Ombre commun, en latin le Thymallus thymallus d’après Linné, 1758 est de la famille des Salmonidés-Thymallidés
On les connait selon les régions sous les autres noms de porte-étendard, porte drapeau, ombret, jeune ombre, oumbre, umbra. A l’étranger on les appelle les Grayling en GB et les Asche en All. L’ombre commun est un poisson fusiforme, élancé. Le corps est recouvert d’écailles de grande taille et parsemé de mélanophores.

La nageoire dorsale caractéristique, de couleur vive, est haute et très développée parfois nommée étendard. La bouche, en position infère, est petite. L’ensemble de ces caractères différencient nettement l’ombre des autres salmonidés comme la truite et l’omble au point d’en faire une famille à part (Banarescu, 1964 ; Persat, 1976).
La coloration de la robe est très variable, suivant les milieux et les conditions physiologiques des individus, pouvant aller du gris plus ou moins foncé au brun vert plus ou moins bronzé.
Taille : Elle est souvent comprise entre 30 et 35 cm. rare : 55cm Poids : 300/400 grs jusqu’à 1,6 kgs en France et 2,5 kgs en Yougoslavie.

L’ombre est un poisson grégaire qui fréquente les eaux claires et fraîches, la température de 18°C semble être un seuil important pour cette espèce, des températures de 23 à 24°C sont des limites physiologiques. La reproduction a lieu de mars à mai pour des gammes de températures comprises entre 8 et 11°C. L’âge de la maturité sexuelle peut varier, de deux à trois ans. La durée d’incubation des oeufs est de l’ordre de 3 à 4 semaines.
Son régime alimentaire est constitué d’invertébrés larves et adultes d’insectes, crustacés…

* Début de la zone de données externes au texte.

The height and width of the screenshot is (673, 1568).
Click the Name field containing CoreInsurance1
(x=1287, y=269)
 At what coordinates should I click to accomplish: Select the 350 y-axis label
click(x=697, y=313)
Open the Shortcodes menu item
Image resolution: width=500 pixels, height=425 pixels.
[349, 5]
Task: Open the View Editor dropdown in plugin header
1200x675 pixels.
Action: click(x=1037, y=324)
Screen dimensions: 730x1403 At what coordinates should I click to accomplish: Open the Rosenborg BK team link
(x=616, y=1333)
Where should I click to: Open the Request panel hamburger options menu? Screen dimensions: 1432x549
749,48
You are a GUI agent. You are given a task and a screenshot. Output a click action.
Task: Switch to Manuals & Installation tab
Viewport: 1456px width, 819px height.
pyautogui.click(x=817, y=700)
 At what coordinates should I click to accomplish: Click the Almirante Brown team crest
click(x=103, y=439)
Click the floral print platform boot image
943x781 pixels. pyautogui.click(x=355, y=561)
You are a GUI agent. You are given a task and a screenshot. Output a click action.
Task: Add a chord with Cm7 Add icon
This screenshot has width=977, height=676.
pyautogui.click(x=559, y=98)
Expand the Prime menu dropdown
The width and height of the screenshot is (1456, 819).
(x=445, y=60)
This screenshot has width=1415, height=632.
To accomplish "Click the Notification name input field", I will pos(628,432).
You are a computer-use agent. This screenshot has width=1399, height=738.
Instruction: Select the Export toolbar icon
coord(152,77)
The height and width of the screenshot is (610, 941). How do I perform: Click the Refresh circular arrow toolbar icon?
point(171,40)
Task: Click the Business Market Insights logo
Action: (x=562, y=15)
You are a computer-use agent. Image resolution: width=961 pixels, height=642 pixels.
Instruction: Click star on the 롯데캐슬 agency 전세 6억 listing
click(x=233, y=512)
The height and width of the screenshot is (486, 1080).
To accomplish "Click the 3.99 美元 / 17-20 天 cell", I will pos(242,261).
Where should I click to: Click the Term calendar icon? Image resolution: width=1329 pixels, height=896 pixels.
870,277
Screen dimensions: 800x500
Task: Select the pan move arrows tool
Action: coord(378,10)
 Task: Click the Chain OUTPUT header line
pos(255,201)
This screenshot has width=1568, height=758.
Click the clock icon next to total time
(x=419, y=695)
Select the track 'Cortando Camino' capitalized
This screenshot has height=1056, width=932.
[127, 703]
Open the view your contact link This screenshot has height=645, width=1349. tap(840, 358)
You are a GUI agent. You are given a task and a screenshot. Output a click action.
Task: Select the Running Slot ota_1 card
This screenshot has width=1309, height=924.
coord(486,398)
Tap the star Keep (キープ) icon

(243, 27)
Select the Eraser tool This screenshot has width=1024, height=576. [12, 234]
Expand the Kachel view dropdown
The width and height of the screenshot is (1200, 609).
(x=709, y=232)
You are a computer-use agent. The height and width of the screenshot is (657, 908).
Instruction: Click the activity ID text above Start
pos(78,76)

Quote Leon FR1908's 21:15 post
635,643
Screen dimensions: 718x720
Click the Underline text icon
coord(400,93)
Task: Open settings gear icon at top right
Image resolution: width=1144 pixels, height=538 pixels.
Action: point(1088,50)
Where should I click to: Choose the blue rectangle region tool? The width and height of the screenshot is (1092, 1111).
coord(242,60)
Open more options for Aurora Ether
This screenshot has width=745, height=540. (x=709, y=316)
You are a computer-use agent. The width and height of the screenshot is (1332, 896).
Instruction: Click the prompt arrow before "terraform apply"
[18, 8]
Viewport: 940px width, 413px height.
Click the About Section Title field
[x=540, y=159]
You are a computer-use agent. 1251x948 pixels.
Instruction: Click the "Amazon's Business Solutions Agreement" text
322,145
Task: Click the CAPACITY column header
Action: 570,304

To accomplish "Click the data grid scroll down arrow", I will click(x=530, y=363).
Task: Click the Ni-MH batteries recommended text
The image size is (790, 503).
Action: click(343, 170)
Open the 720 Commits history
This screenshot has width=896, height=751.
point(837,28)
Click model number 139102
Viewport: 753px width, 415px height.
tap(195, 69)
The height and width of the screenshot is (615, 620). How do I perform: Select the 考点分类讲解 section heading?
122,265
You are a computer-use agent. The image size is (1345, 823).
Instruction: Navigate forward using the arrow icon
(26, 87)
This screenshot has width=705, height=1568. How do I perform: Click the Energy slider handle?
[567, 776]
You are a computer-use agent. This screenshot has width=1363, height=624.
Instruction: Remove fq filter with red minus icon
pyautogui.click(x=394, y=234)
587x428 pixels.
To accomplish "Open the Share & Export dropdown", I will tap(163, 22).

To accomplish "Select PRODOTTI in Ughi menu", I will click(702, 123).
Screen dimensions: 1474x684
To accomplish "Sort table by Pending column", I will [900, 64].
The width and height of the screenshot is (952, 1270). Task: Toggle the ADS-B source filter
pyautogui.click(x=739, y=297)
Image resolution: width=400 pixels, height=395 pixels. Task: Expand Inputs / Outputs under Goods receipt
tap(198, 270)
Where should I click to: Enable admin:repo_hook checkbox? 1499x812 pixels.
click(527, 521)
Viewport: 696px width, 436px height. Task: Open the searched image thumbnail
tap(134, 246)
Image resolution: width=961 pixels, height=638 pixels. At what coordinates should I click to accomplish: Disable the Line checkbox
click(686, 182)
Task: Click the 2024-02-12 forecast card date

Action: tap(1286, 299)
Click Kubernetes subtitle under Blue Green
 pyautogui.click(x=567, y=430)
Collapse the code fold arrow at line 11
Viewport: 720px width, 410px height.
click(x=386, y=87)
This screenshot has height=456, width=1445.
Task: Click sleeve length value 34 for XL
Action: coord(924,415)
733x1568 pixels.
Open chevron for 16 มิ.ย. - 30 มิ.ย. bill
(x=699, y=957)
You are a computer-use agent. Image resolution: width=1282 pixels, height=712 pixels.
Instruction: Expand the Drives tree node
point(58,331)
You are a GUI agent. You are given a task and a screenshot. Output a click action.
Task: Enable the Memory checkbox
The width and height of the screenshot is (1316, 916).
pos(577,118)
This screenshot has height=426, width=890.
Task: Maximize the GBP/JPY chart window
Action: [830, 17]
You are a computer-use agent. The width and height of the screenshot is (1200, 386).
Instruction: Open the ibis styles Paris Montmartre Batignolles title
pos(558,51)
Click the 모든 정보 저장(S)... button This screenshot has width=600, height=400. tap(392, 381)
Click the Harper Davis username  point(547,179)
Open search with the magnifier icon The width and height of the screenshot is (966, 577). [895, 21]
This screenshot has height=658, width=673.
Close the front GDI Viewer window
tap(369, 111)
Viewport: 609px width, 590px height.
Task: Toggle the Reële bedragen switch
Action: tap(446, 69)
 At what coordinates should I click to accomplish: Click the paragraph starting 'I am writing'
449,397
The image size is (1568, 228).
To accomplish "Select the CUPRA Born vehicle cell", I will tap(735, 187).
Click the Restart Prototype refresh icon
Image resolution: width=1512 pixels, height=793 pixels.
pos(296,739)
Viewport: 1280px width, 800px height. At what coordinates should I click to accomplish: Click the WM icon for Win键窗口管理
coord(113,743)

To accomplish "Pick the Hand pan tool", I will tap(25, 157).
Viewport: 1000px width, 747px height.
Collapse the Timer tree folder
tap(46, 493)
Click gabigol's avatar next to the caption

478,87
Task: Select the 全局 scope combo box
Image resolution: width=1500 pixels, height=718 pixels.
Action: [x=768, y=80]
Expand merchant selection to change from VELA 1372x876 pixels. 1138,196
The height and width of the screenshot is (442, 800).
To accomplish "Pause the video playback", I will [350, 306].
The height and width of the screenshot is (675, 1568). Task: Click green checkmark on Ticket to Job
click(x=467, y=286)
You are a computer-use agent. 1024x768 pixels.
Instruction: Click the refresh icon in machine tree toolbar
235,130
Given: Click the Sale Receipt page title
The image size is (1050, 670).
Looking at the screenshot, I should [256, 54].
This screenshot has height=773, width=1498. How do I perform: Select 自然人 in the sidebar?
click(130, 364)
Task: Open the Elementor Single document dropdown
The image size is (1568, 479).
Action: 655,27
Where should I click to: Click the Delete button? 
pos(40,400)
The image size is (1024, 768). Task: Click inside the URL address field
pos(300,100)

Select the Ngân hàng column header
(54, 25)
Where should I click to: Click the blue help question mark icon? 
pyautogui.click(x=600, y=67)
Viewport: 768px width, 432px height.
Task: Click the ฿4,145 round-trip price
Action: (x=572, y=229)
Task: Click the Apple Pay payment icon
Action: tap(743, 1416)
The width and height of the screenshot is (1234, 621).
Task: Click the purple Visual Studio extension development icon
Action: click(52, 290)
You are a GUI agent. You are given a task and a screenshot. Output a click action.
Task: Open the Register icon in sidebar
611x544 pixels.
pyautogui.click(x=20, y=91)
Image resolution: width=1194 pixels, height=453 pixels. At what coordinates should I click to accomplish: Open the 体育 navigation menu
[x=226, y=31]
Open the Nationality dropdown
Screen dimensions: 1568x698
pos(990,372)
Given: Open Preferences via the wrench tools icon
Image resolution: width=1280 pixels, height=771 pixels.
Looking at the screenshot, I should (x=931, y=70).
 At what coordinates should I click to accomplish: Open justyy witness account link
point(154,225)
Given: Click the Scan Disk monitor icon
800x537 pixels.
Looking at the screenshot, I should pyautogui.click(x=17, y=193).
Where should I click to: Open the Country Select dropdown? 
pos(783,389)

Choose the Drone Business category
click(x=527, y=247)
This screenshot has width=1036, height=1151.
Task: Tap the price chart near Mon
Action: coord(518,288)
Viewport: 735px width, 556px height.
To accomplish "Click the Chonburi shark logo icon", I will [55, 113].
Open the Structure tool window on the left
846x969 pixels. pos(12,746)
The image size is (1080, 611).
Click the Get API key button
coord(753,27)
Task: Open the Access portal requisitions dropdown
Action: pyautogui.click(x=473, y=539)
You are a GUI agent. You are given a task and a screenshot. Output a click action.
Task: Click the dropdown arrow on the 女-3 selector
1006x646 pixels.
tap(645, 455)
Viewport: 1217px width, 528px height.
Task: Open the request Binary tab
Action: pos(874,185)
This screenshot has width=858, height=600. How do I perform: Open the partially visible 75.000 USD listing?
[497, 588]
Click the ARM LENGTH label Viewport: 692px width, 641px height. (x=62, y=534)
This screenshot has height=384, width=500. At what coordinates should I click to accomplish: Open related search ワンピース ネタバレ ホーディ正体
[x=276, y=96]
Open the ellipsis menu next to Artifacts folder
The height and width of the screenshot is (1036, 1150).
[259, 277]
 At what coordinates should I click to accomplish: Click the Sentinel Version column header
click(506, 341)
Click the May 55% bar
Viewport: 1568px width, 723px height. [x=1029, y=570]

La répartition de l’ombre a été étudiée en détail par Persat (1976).
Cette espèce est autochtone dans le bassin du Rhin, du Rhône et, d’une façon encore inexpliquée, dans la Loire. Dans son aire d’origine la situation est très variable, mais cette espèce est souvent menacée.
Des introductions récentes dans les Bassins de la Seine, de l’Aube, de l’Yonne, de la Marne de l’Huisne etc. ont permis à cette espèce d’étendre son aire de répartition, des reproductions naturelles étant signalées.
Cette espèce est susceptible de bénéficier de mesures de protection prises dans le cadre d’un arrêté de biotope (arrêté du 8/12/88).
Il ne devrait se pêcher qu’à la mouche du fait des ravages occasionnés par sa pêche au coup. L’ombre mord trop facilement sur des esches animales surtout des larves aquatisues.
L’ombre jeune a une coloration très différente de l’adulte.